■ **What this task involves**
What you give back must match the records below word for word.

Data items
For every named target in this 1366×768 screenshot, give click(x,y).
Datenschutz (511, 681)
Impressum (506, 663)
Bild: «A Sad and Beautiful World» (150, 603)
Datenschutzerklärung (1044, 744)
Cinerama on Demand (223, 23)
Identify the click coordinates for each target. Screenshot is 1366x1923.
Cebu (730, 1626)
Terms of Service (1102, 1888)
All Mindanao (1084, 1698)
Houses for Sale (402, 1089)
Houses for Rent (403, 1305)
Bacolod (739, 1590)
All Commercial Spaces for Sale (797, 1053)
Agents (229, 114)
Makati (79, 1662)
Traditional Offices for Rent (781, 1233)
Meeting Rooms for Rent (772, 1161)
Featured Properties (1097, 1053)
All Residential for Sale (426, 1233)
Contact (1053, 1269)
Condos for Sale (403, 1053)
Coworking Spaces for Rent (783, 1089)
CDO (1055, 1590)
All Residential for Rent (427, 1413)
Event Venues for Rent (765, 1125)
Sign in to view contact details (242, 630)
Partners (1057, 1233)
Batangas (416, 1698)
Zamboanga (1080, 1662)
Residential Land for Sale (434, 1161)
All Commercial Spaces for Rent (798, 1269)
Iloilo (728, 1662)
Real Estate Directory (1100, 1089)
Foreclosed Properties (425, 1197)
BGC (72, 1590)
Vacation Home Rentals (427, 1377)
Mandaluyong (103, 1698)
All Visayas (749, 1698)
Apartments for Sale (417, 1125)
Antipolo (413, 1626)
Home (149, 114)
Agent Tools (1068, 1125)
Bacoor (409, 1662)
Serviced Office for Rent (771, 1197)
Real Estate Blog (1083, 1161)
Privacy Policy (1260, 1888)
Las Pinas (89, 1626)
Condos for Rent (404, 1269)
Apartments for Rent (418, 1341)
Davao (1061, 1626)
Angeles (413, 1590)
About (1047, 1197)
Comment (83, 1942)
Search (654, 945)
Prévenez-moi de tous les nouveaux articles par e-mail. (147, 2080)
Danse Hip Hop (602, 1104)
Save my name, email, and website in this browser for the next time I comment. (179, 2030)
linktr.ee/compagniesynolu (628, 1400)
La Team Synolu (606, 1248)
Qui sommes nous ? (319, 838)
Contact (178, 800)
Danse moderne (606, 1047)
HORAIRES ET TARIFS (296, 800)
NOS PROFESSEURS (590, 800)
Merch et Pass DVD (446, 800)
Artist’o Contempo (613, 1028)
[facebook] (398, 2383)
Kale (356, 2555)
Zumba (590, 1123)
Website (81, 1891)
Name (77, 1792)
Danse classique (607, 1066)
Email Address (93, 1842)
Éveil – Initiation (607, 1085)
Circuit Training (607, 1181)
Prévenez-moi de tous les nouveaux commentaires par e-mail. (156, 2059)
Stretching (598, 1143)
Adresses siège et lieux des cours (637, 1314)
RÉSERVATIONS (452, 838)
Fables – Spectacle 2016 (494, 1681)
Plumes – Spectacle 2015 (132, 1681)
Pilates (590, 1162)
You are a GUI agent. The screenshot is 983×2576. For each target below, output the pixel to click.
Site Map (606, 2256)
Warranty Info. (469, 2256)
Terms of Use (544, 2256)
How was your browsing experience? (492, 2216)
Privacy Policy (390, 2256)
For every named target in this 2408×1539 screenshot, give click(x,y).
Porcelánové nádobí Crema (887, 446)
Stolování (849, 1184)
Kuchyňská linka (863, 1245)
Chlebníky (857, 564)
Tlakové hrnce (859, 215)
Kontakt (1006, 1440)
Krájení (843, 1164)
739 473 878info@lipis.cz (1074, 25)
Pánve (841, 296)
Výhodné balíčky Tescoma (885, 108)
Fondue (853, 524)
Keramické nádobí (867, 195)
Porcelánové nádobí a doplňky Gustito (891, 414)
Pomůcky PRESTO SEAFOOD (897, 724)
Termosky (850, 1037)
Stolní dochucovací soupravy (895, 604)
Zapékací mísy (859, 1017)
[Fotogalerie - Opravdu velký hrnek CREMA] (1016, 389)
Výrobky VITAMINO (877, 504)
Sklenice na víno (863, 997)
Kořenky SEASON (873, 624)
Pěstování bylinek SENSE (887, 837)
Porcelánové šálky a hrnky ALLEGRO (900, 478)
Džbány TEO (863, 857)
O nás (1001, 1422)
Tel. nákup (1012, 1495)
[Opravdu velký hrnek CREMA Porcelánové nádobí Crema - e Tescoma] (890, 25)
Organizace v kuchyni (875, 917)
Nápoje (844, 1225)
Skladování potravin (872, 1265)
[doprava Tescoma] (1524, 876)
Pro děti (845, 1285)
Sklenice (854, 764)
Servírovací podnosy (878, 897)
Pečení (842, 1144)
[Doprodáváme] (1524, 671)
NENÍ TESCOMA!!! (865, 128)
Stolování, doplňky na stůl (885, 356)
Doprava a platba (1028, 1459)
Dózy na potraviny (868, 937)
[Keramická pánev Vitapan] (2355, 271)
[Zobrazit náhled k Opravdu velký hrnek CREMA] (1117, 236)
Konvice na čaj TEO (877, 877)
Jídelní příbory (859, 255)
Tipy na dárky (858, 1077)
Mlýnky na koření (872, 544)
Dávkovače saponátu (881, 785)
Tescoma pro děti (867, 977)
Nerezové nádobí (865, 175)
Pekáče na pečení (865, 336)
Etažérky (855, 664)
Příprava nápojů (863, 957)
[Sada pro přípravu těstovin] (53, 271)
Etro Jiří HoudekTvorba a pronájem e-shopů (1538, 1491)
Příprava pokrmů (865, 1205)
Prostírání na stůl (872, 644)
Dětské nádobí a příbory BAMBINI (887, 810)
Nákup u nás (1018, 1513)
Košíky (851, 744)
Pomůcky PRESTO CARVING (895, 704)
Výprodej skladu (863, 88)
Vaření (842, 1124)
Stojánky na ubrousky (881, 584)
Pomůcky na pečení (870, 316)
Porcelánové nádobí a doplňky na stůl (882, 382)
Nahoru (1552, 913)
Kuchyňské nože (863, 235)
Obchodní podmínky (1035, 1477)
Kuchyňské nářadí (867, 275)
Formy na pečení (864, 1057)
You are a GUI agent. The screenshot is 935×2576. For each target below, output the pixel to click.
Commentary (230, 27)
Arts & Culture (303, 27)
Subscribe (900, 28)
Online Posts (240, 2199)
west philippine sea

■ **Written solution**
For every named target in this 1366×768 screenshot, give click(x,y).
Datenschutz (511, 681)
Impressum (506, 663)
Bild: «A Sad and Beautiful World» (150, 603)
Datenschutzerklärung (1044, 744)
Cinerama on Demand (223, 23)
Identify the click coordinates for each target. Screenshot is 1366x1923.
Cebu (730, 1626)
Terms of Service (1102, 1888)
All Mindanao (1084, 1698)
Houses for Sale (402, 1089)
Houses for Rent (403, 1305)
Bacolod (739, 1590)
All Commercial Spaces for Sale (797, 1053)
Agents (229, 114)
Makati (79, 1662)
Traditional Offices for Rent (781, 1233)
Meeting Rooms for Rent (772, 1161)
Featured Properties (1097, 1053)
All Residential for Sale (426, 1233)
Contact (1053, 1269)
Condos for Sale (403, 1053)
Coworking Spaces for Rent (783, 1089)
CDO (1055, 1590)
All Residential for Rent (427, 1413)
Event Venues for Rent (765, 1125)
Sign in to view contact details (242, 630)
Partners (1057, 1233)
Batangas (416, 1698)
Zamboanga (1080, 1662)
Residential Land for Sale (434, 1161)
All Commercial Spaces for Rent (798, 1269)
Iloilo (728, 1662)
Real Estate Directory (1100, 1089)
Foreclosed Properties (425, 1197)
BGC (72, 1590)
Vacation Home Rentals (427, 1377)
Mandaluyong (103, 1698)
All Visayas (749, 1698)
Apartments for Sale (417, 1125)
Antipolo (413, 1626)
Home (149, 114)
Agent Tools (1068, 1125)
Bacoor (409, 1662)
Serviced Office for Rent (771, 1197)
Real Estate Blog (1083, 1161)
Privacy Policy (1260, 1888)
Las Pinas (89, 1626)
Condos for Rent (404, 1269)
Apartments for Rent (418, 1341)
Davao (1061, 1626)
Angeles (413, 1590)
About (1047, 1197)
Comment (83, 1942)
Search (654, 945)
Prévenez-moi de tous les nouveaux articles par e-mail. (147, 2080)
Danse Hip Hop (602, 1104)
Save my name, email, and website in this browser for the next time I comment. (179, 2030)
linktr.ee/compagniesynolu (628, 1400)
La Team Synolu (606, 1248)
Qui sommes nous ? (319, 838)
Contact (178, 800)
Danse moderne (606, 1047)
HORAIRES ET TARIFS (296, 800)
NOS PROFESSEURS (590, 800)
Merch et Pass DVD (446, 800)
Artist’o Contempo (613, 1028)
[facebook] (398, 2383)
Kale (356, 2555)
Zumba (590, 1123)
Website (81, 1891)
Name (77, 1792)
Danse classique (607, 1066)
Email Address (93, 1842)
Éveil – Initiation (607, 1085)
Circuit Training (607, 1181)
Prévenez-moi de tous les nouveaux commentaires par e-mail. (156, 2059)
Stretching (598, 1143)
Adresses siège et lieux des cours (637, 1314)
RÉSERVATIONS (452, 838)
Fables – Spectacle 2016 (494, 1681)
Plumes – Spectacle 2015 (132, 1681)
Pilates (590, 1162)
You are a GUI agent. The screenshot is 983×2576. For each target below, output the pixel to click.
Site Map (606, 2256)
Warranty Info. (469, 2256)
Terms of Use (544, 2256)
How was your browsing experience? (492, 2216)
Privacy Policy (390, 2256)
For every named target in this 2408×1539 screenshot, give click(x,y).
Porcelánové nádobí Crema (887, 446)
Stolování (849, 1184)
Kuchyňská linka (863, 1245)
Chlebníky (857, 564)
Tlakové hrnce (859, 215)
Kontakt (1006, 1440)
Krájení (843, 1164)
739 473 878info@lipis.cz (1074, 25)
Pánve (841, 296)
Výhodné balíčky Tescoma (885, 108)
Fondue (853, 524)
Keramické nádobí (867, 195)
Porcelánové nádobí a doplňky Gustito (891, 414)
Pomůcky PRESTO SEAFOOD (897, 724)
Termosky (850, 1037)
Stolní dochucovací soupravy (895, 604)
Zapékací mísy (859, 1017)
[Fotogalerie - Opravdu velký hrnek CREMA] (1016, 389)
Výrobky VITAMINO (877, 504)
Sklenice na víno (863, 997)
Kořenky SEASON (873, 624)
Pěstování bylinek SENSE (887, 837)
Porcelánové šálky a hrnky ALLEGRO (900, 478)
Džbány TEO (863, 857)
O nás (1001, 1422)
Tel. nákup (1012, 1495)
[Opravdu velký hrnek CREMA Porcelánové nádobí Crema - e Tescoma] (890, 25)
Organizace v kuchyni (875, 917)
Nápoje (844, 1225)
Skladování potravin (872, 1265)
[doprava Tescoma] (1524, 876)
Pro děti (845, 1285)
Sklenice (854, 764)
Servírovací podnosy (878, 897)
Pečení (842, 1144)
[Doprodáváme] (1524, 671)
NENÍ TESCOMA!!! (865, 128)
Stolování, doplňky na stůl (885, 356)
Doprava a platba (1028, 1459)
Dózy na potraviny (868, 937)
[Keramická pánev Vitapan] (2355, 271)
[Zobrazit náhled k Opravdu velký hrnek CREMA] (1117, 236)
Konvice na čaj TEO (877, 877)
Jídelní příbory (859, 255)
Tipy na dárky (858, 1077)
Mlýnky na koření (872, 544)
Dávkovače saponátu (881, 785)
Tescoma pro děti (867, 977)
Nerezové nádobí (865, 175)
Pekáče na pečení (865, 336)
Etažérky (855, 664)
Příprava nápojů (863, 957)
[Sada pro přípravu těstovin] (53, 271)
Etro Jiří HoudekTvorba a pronájem e-shopů (1538, 1491)
Příprava pokrmů (865, 1205)
Prostírání na stůl (872, 644)
Dětské nádobí a příbory BAMBINI (887, 810)
Nákup u nás (1018, 1513)
Košíky (851, 744)
Pomůcky PRESTO CARVING (895, 704)
Výprodej skladu (863, 88)
Vaření (842, 1124)
Stojánky na ubrousky (881, 584)
Pomůcky na pečení (870, 316)
Porcelánové nádobí a doplňky na stůl (882, 382)
Nahoru (1552, 913)
Kuchyňské nože (863, 235)
Obchodní podmínky (1035, 1477)
Kuchyňské nářadí (867, 275)
Formy na pečení (864, 1057)
You are a GUI agent. The screenshot is 935×2576. For each target below, output the pixel to click.
Commentary (230, 27)
Arts & Culture (303, 27)
Subscribe (900, 28)
Online Posts (240, 2199)
west philippine sea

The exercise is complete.